◆ Texto del documento:
Ante todo, ser artista consistía en ganarse el pan, pasando por todas la humillaciones consabidas. Comenzó entonces a ser Sofía Loren, al principio una actriz un poco caballona, sin desbravar, toda exterior, la boca grande, los pechos desbridados, con aire arrabalero de cantarle las cuarenta al más pintado, pero en el fondo nadie sabía, ni siquiera Carlo Ponti, si no se trataba todavía de una chica italiana que prefería hacerle una buena pasta a su marido para tenerle trincado por el estómago a la antigua usanza más que triunfar en la pantalla hasta convertirse en una diva. En aquel tiempo, recién terminado el neorrealismo con todas las lacras de posguerra que retrataron Vittorio de Sica y Roberto Rossellini, el soplo de humor y sarcasmo de la comedia italiana inundó todas las pantallas. Renato Carosone cantaba Tu vuo’ fa’ l’americano, Domenico Modugno y Claudio Villa ganaban siempre el Festival de San Remo, por todas las radios se oían las canciones Volare o Come prima, y Gina Lollobrigida era el icono erótico de Italia, pero en mitad de los años cincuenta Sofía Loren comenzó a disputarle el primer puesto en el inconsciente masculino, de modo que los espectadores se dividieron en dos, los que estaban decididos a ir al fin del mundo con la Gina y los que no dudaban en ir con la Loren hasta el mismo infierno, que suele estar más allá. No era tan trágica y racial como Ana Magnani, pero era más intensa que las bellezas oficiales del momento, Claudia Cardinale, la Pampanini o Silvana Mangano, y parecía oler a pan de pueblo recién horneado.
La revelación se produjo en 1960 con la película Dos mujeres, dirigida por Vittorio de Sica, sobre un relato de Alberto Moravia. Encarnaba a una madre violada junto con su hija durante la guerra. No le fue difícil solaparse en esas vidas. Tragedias como esa las había presenciado ella después del desembarco de los aliados en Nápoles. Ganó los premios a la mejor actriz en Cannes, en Berlín, en Venecia, y el primer Oscar que se concedió a una actuación no hablada en inglés. Y a partir de este éxito, Sofía Loren produjo una segunda explosión al inicio de los años sesenta.

◆ Lista de tareas:
**1.** Enumera todas las canciones que se nombran por su título en el texto sobre Sofía Loren.
**2.** Prosigue el texto sobre Sofía Loren a partir de su última oración.
Las entradas no guardan ninguna relación con el texto sobre Sofía Loren.

[Líneas de datos]
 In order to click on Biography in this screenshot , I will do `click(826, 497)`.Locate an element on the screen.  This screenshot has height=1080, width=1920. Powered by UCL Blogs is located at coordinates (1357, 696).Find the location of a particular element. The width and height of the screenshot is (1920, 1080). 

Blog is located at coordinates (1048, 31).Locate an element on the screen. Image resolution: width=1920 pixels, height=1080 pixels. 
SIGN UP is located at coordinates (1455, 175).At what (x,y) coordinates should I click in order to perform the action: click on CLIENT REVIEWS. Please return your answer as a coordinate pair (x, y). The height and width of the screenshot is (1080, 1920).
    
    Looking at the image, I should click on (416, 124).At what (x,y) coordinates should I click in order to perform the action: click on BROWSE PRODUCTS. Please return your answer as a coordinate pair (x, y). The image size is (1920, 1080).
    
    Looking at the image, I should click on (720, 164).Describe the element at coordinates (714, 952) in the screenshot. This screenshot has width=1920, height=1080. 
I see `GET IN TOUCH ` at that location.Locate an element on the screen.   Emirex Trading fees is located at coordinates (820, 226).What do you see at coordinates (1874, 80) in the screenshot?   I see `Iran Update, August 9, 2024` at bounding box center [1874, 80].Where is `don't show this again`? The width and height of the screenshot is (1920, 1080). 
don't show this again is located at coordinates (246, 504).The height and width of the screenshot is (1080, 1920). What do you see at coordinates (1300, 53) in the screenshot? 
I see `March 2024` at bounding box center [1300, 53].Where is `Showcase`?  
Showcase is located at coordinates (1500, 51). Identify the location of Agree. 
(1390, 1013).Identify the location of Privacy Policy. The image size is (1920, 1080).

◆ Resultados esperados:
**1.**
- Tu vuo’ fa’ l’americano
- Volare
- Come prima

**2.**
El mundo estaba cambiando según ronroneaba con voz de nariz Bob Dylan; los hermanos Kennedy copulaban en los ascensores con actrices de Hollywood, aunque entonces aún era de buen gusto no publicarlo; Martin Luther King tenía un sueño para los negros americanos; la generación beat se ponía ciega con el LSD; en las comunas, el nuevo incienso era el humo de marihuana; cantaban los Beatles; la nouvelle vague, con Godard a la cabeza, daba paso a un cine de intelectuales de jersey negro de cuello alto y gafas de espesa montura de carey también negro. En medio de este patio irrumpió el desparpajo y la carne fresca de Sofía Loren en Matrimonio a la italiana, de Vittorio de Sica, con Marcello Mastroianni, una pareja que a partir de entonces fue casi inamovible. Juntos realizaron doce películas, hasta el punto de que el espectador ya no podía pensar en una sin el otro. La gente los veía como esposos, novios o amantes. Muchos se preguntaban si no habría algo entre ellos después de verlos tanto tiempo de pareja en la pantalla. “Todos lo creen con tantas películas juntos, con ese entendimiento… Sin embargo, nada”, comentó un día Mastroianni. “Solo he sentido por ella un profundo afecto y ternura”.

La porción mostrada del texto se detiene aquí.